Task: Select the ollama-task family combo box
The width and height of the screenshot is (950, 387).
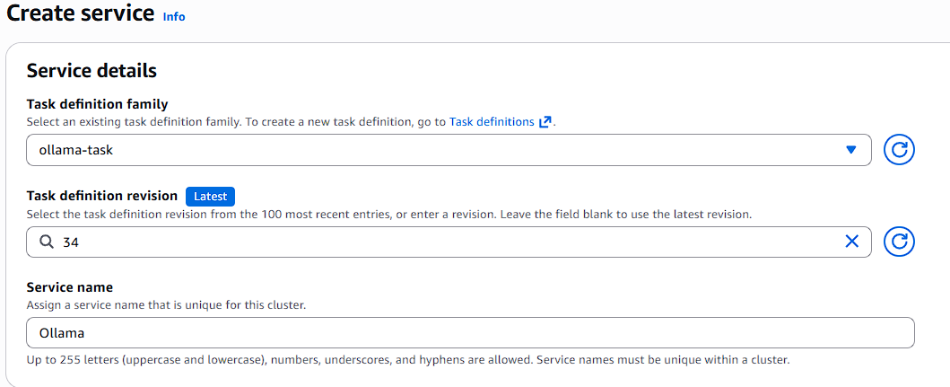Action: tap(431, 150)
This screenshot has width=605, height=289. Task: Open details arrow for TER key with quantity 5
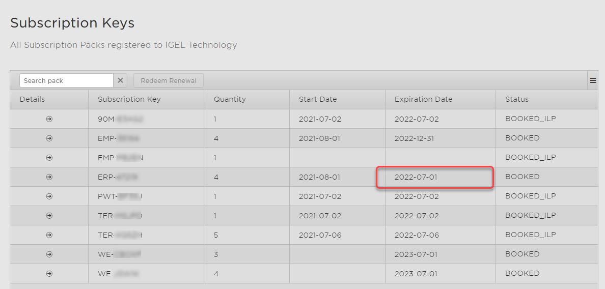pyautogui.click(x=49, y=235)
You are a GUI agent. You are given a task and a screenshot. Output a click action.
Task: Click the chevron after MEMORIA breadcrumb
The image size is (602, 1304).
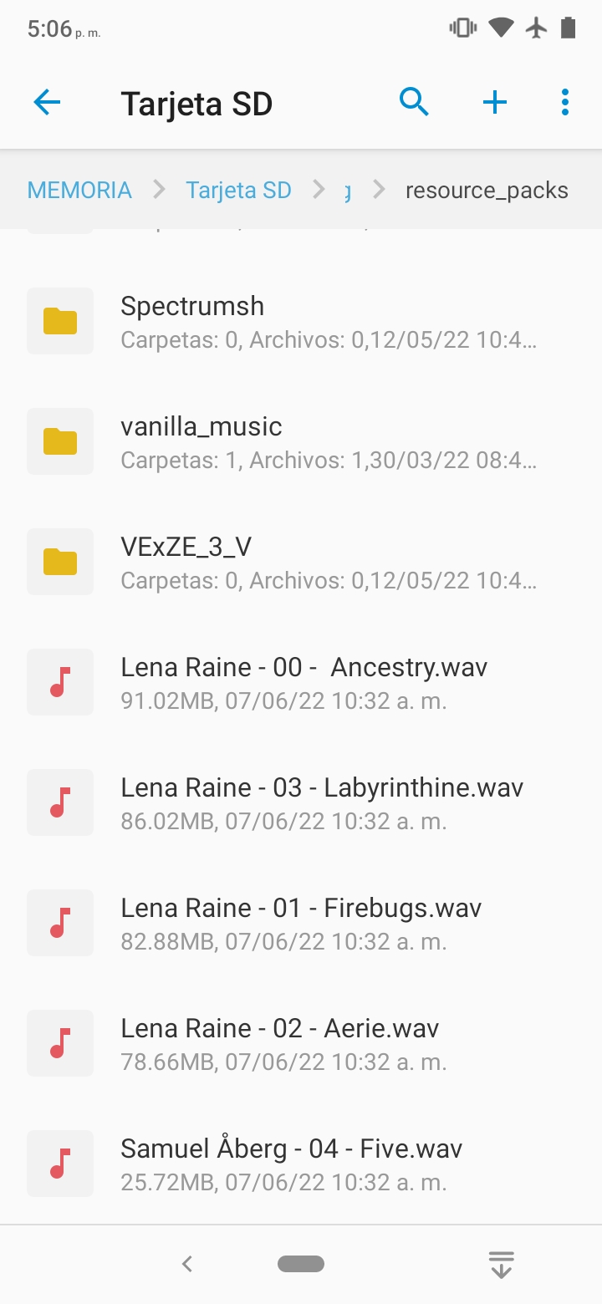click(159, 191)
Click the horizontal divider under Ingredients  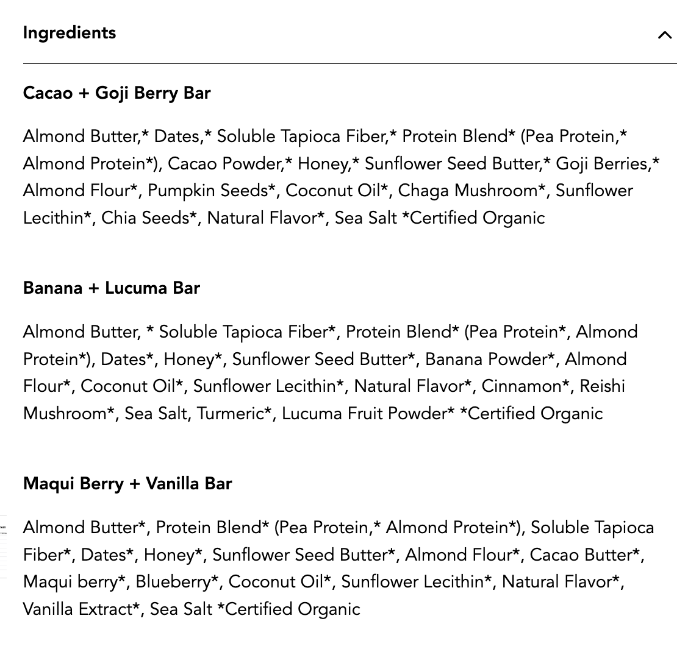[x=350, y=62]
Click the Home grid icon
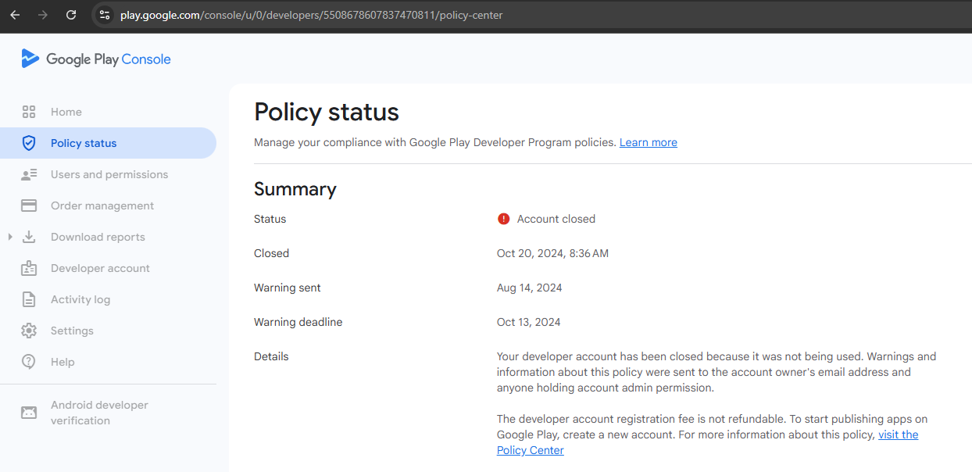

..............................

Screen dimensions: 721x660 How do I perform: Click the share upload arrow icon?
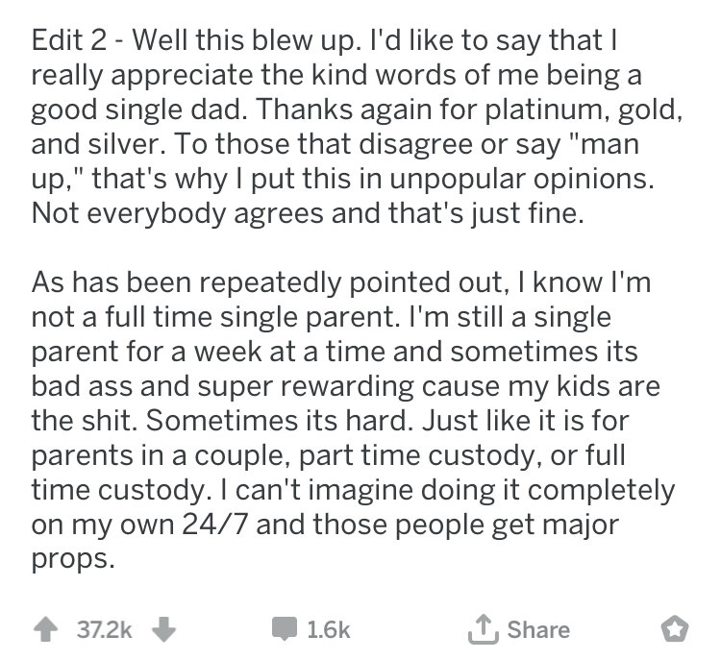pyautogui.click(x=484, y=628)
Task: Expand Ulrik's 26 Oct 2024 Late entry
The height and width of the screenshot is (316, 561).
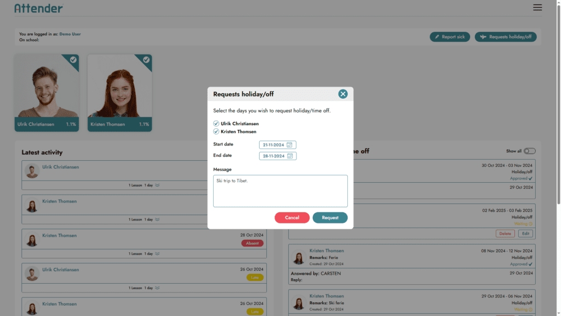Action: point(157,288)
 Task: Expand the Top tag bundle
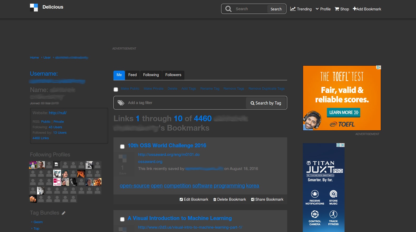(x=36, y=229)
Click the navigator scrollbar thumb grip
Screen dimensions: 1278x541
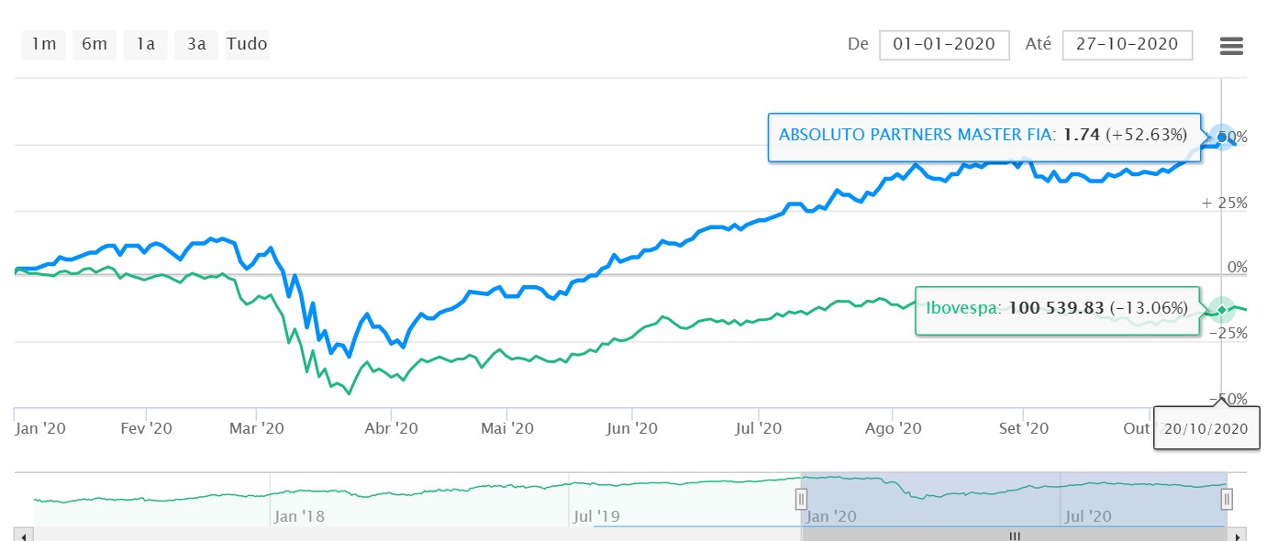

..............................

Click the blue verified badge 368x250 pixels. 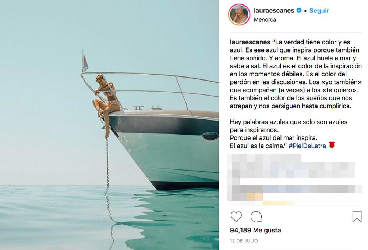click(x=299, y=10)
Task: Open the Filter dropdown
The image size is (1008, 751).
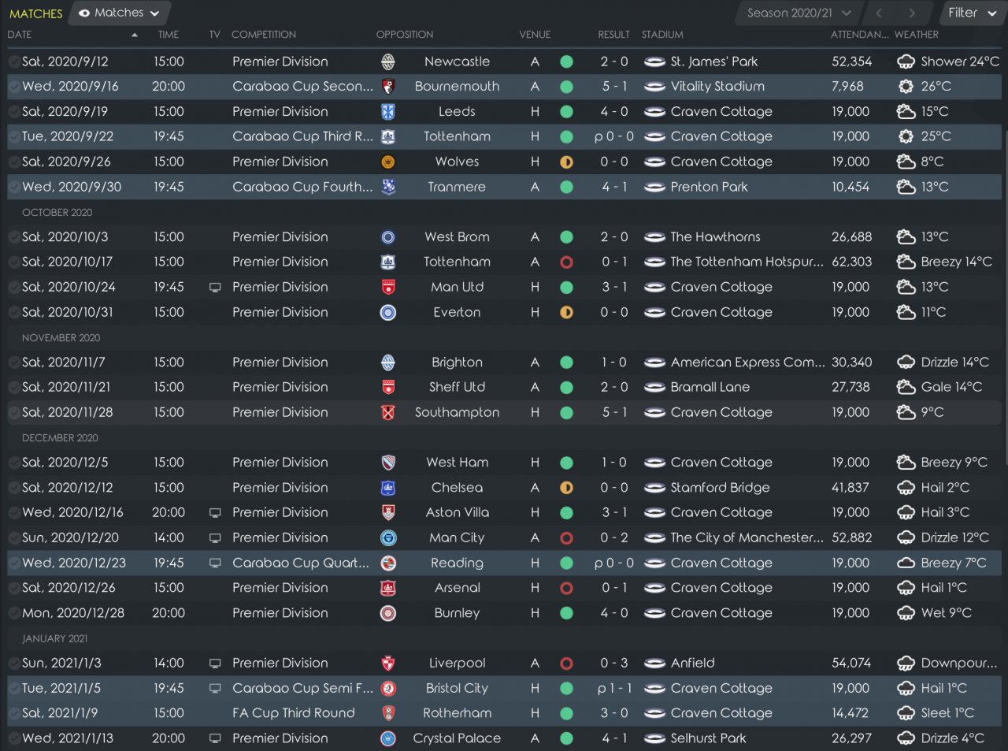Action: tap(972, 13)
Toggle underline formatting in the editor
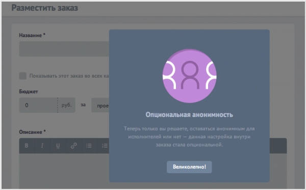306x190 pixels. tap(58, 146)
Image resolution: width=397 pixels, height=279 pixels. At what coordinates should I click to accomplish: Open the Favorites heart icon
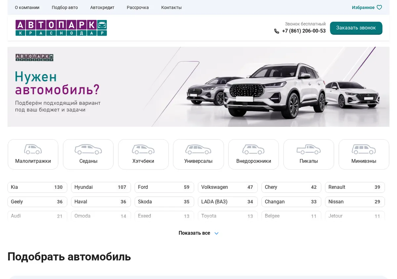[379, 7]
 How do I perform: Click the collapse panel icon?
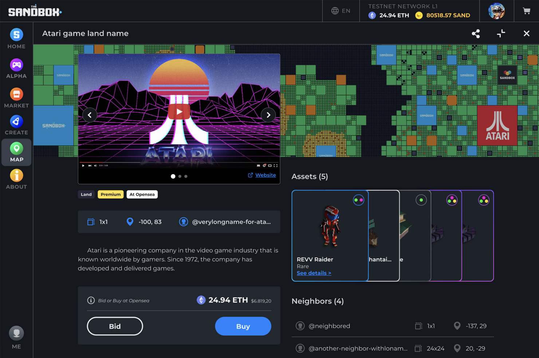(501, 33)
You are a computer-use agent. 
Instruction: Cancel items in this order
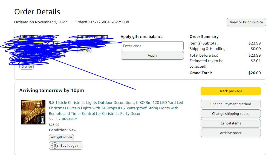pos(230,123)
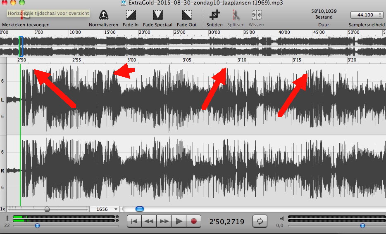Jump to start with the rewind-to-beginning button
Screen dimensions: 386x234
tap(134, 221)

..............................

=== Your task ===
Look through the entries and return each line that has the word "agent" in it.

=== Response box ===
You are a GUI agent. You are given a task and a screenshot. Output a click action.
You are a computer-use agent. 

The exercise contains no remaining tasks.